Дьюма-Ки, стр. 24

— Потому что случившееся с тобой — не твоя вина.

Я почувствовал, как к глазам подступили слёзы. Разумеется, я знал, что не моя, но приятно слышать, как эти слова произносит вслух другой человек. Не Кеймен, работа которого и состояла в том, чтобы отскребать въевшийся жир со всех этих давно не мытых, причиняющих беспокойство котлов в раковинах подсознания.

Она кивнула.

— Ты обязательно поправишься. Я так говорю, а я командирша.

Ожила громкая связь. Объявили рейс 559 авиакомпании «Дельта», с посадками в Цинциннати и Кливленде. Первый этап путешествия Илзе домой.

— Иди, Цыплёнок. Нужно дать им время просветить твоё тело и проверить обувь.

— Сначала я должна тебе кое-что сказать.

Я всплеснул единственной оставшейся рукой.

— Что теперь, моя драгоценная девочка?

Илзе улыбнулась: так я обращался к обеим дочерям, когда моё терпение подходило к концу.

— Ты не убеждал меня, что мы с Карсоном слишком молоды для обручения. За это тебе отдельное спасибо.

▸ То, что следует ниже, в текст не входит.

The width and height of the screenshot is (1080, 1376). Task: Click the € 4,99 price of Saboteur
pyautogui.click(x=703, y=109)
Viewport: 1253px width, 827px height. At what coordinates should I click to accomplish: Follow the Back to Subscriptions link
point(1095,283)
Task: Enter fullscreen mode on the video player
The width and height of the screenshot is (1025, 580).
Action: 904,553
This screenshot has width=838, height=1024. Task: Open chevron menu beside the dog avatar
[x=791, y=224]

— Если б убеждал, был бы толк?

— Нет.

— И я так подумал. Кроме того, твоя мать ещё попилит тебя за нас обоих.

Илзе поджала губы, потом рассмеялась.

— И Линии тоже… но только потому, что я впервые опередила её.

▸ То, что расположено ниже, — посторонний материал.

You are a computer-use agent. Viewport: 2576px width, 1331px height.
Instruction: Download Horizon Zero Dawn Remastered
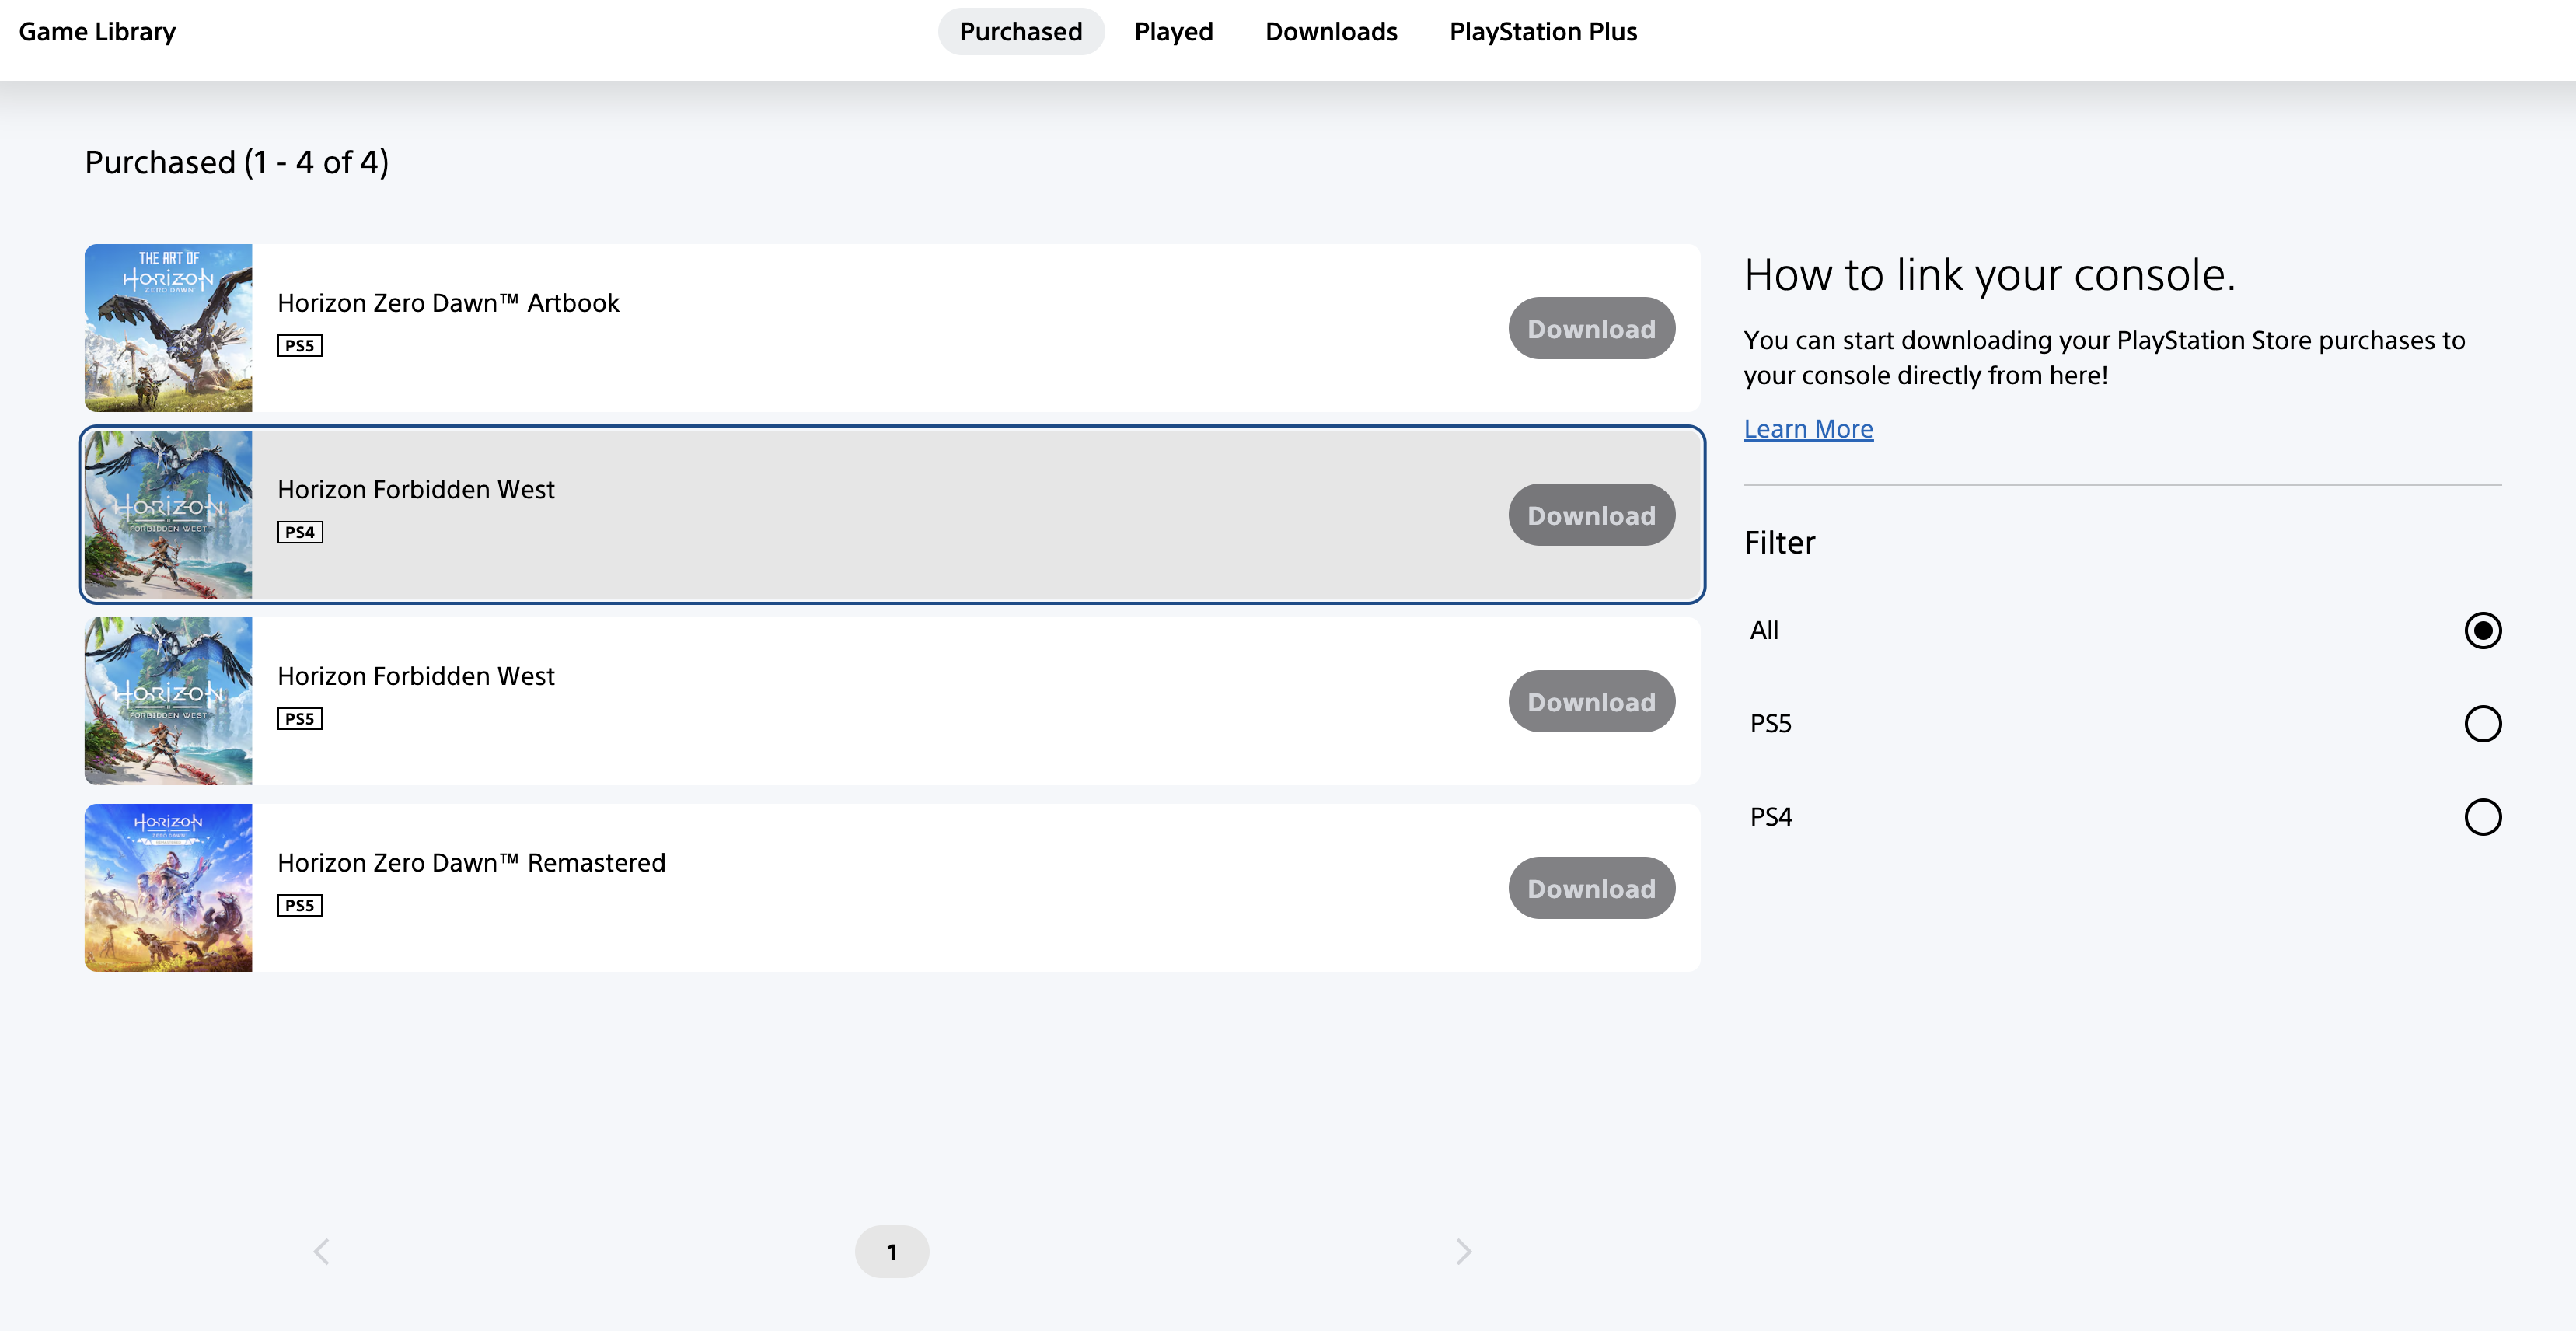(1592, 888)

Она ещё раз крепко меня обняла. Я вдохнул запах её волос, крепкую, волнующую смесь ароматов шампуня и молодой, здоровой женщины. Отстранившись, Илзе посмотрела на моего мастера-на-все-руки, который стоял чуть в стороне.

— Позаботься о нём, Джек. Он хороший.

Они не влюбились друг в друга (не сложилось, мучачо), но он ей тепло улыбнулся.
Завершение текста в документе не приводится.